Given request
Please swap "top bar" for "navigation bar" in the records, starting with the line that contains "Task: Open 消息 from the top bar" and going on through the line that contains "The image size is (2097, 983).", and give only those lines back with everything else unchanged.

Items
################

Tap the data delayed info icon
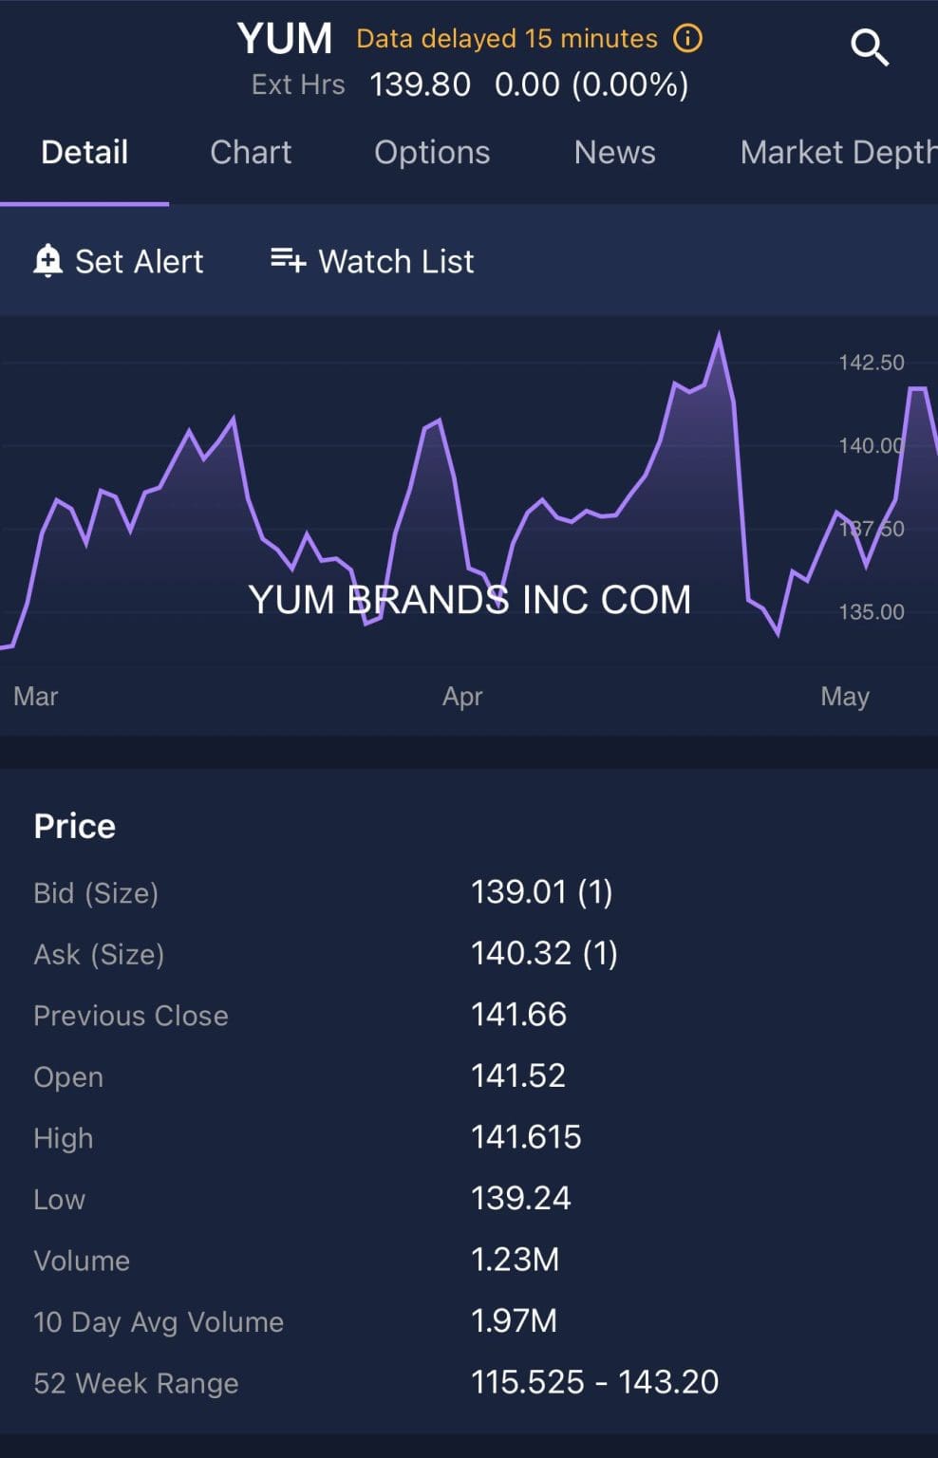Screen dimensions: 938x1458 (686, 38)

################

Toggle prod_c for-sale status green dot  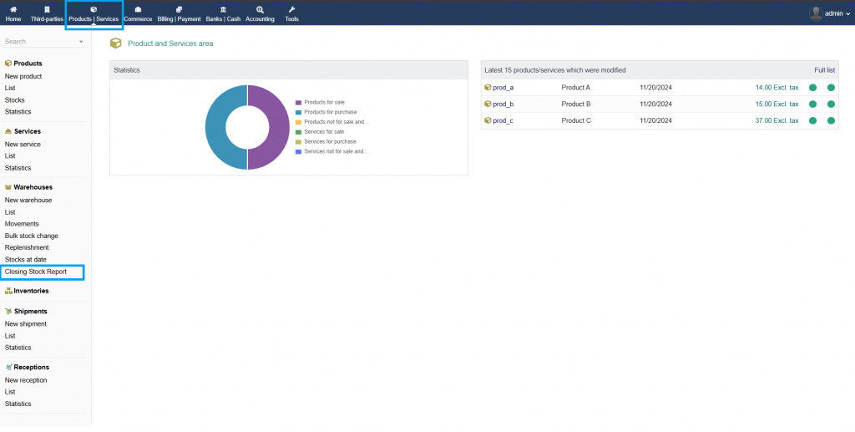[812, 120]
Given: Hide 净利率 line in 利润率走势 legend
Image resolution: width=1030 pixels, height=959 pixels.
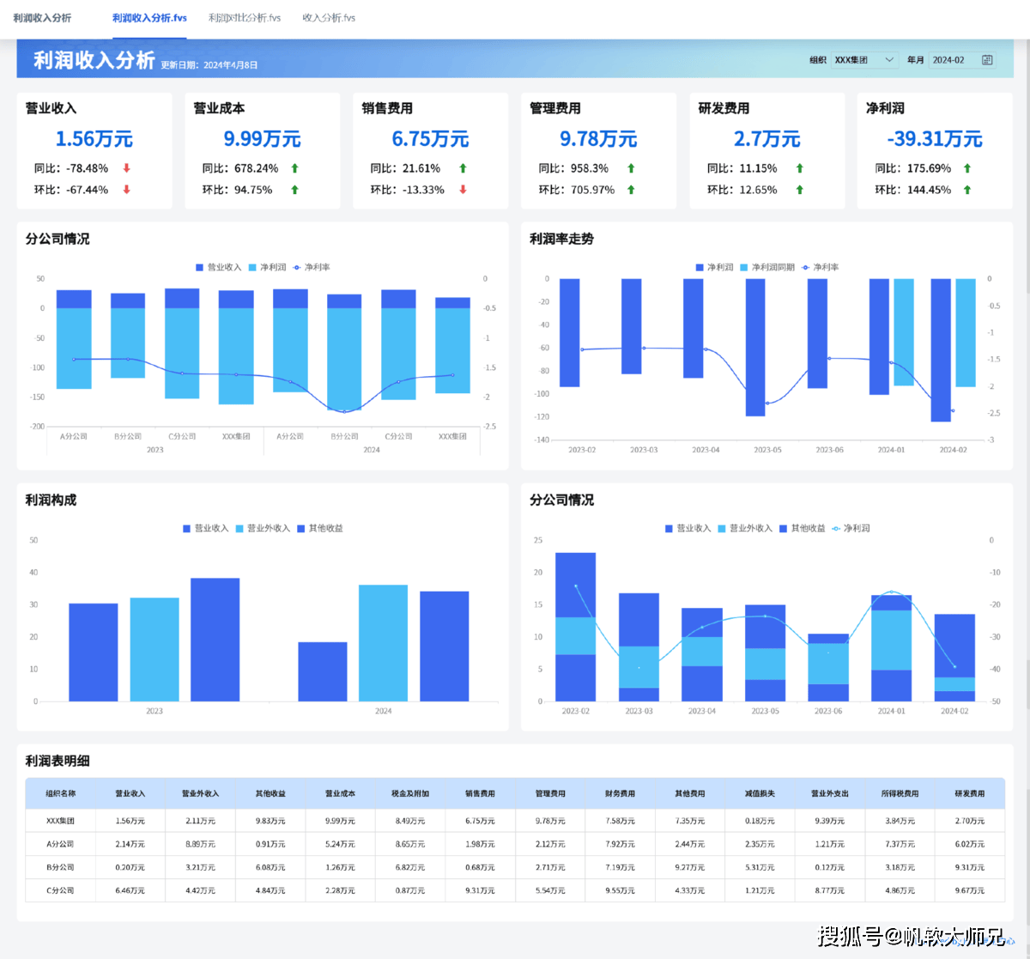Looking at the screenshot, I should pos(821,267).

################

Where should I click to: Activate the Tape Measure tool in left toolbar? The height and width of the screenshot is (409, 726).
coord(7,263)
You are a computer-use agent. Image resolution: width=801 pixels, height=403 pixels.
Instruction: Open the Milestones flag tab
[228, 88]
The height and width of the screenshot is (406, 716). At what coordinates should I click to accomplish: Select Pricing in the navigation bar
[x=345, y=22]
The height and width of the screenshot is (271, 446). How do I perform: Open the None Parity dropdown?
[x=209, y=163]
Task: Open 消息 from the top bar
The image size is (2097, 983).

################

Exercise result
Task: Open 消息 from the navigation bar
The image size is (2097, 983).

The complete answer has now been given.